Banking sector income rose to Sh630b in 2021

Tuesday, May 31st, 2022 05:00 | By
Patrick Njoroge, CBK Governor
Patrick Njoroge, CBK Governor PHOTO/Courtesy

The impact of the Covid-19 pandemic on the banking sector continues to dissipate as the economy recovers and financial position of borrowers improve.

Central Bank of Kenya (CBK) data shows total income for the banking sector increased by 9.3 per cent from Sh576.4 billion in 2020 to Sh630.2 billion in 2021.

The sector regulator attributes the performance to growth in credit and increased earnings from government securities and foreign exchange trading.

“The increase in income was largely attributed to increase in interest on government securities which jumped by 17.1 per cent to Sh174.7 billion in 2021 from Sh149.2 billion in 2020,” said CBK in its latest annual banking sector report.

Also supporting the growth, according to the report was a jump in credit portfolio, commissions and earnings from foreign exchange trading.

Recovery from pandemic shocks saw commercial banks book Sh197 billion in pre-tax profits last year, in a 75 per cent recovery from pandemic shocks, from Sh112.1 billion in December 2020.

Loans and advances

Total net assets grew by 11.4 per cent from Sh5.4 trillion in December 2020 to Sh6 trillion in December 2021, with the growth being supported by the increase in loans and advances.

Customer deposits also increased from Sh4 trillion in December 2020 to Sh4.5 trillion in December 2021 due to increased deposit mobilisation through agency banking and mobile phone platforms.

“Banks positioned themselves for recovery through inter-alia the review of their business models, digital acceleration, review of their delivery channels, sourcing for long-term funding and exploring equity injections and mergers/ acquisitions, said CBK governor Patrick Njoroge.

The liquidity ratio stood at 56.2 per cent as at December 2021, higher than the liquidity ratio in December 2020 of 54.5 per cent. Ratio of non-performing loans declined from 14.5 per cent in December 2020, to 14.1 per cent in December 2021. The marginal decline was mainly attributable to recovery efforts by banks as well as the country experiencing recovery from the Covid-19 pandemic.

Njoroge said that banks must put customers and not profits at the centre of their strategy going forward.

“The customer must remain at the heart of the bank’s strategies and operations. Agility will be imperative as banks respond to rapidly changing customer needs and preferences. More broadly, banks must remain cognizant of societal needs and concerns,” he said.

In particular, efforts towards greening the financial sector, Njoroge added, should be accelerated to secure the planet’s sustainability.

The one-year emergency measures on extension and restructuring of loans announced by CBK in 2020, ended on March 31, 2021.

Thereafter, the standard procedures for loan classification and provisions were applied.
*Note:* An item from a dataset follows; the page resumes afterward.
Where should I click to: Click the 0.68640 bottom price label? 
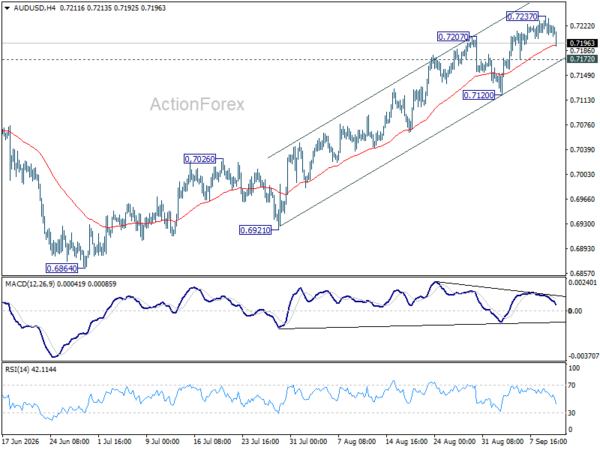tap(61, 268)
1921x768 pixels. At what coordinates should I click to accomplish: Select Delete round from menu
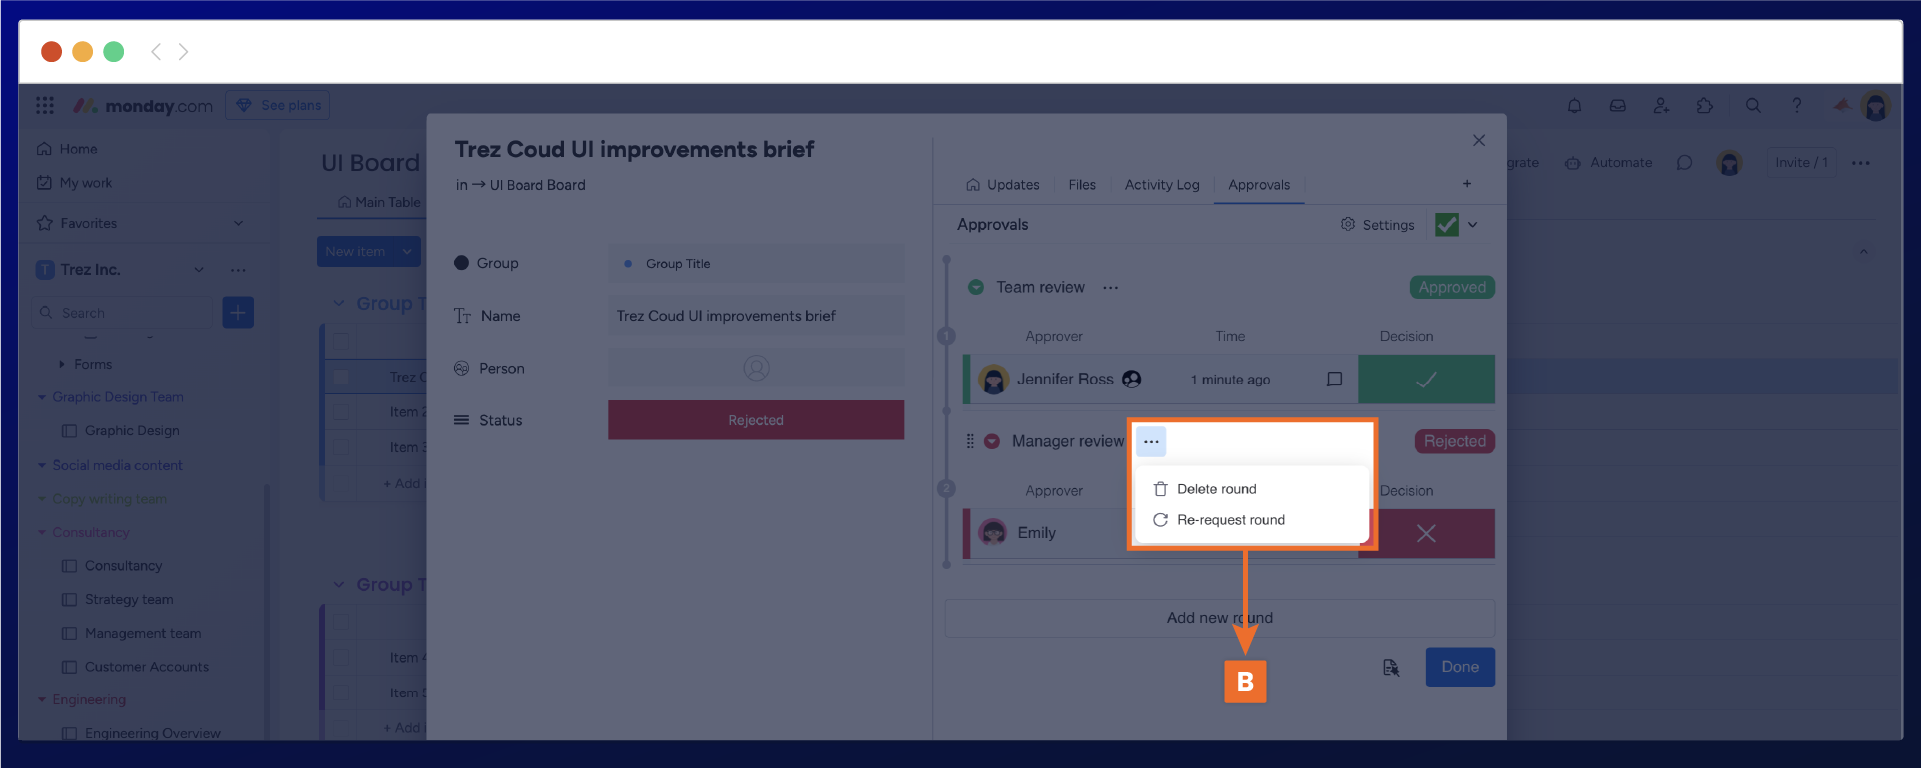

At the end of the period, loans amounting to Sh1.7 trillion or 54.8 per cent of total banking sector loans had been restructured. 

Consequently, borrowers whose loans were performing before the measures were instituted, but were restructured and subsequently went into arrears, were given a three-month grace period June 2021, to regularise their loans.

As at the end of December 2021, the outstanding restructured loans amounted to Sh423.6 billion or 13 per cent of total banking sector loans. Of this amount 92.3 per cent of the outstanding restructured loans were performing, while 7.7 per cent were non performing. 

Relief to borrowers

“The measures provided the intended relief to borrowers, supported continued operations of businesses, and strengthened the resilience of banks,” the bank said. Although banks are expected to post impressive results for the year ended December 31, analysts fear that the upcoming general election will impend the growth going forward. 

Latest outlook by Renaissance Capital shows that there is a likelihood of a slowdown in economic activity in the year to June 30, with muted lending activity in the first half of the year.

The move comes as lenders adopt a wait-and-see approach in the run-up to the August 9 General-Election.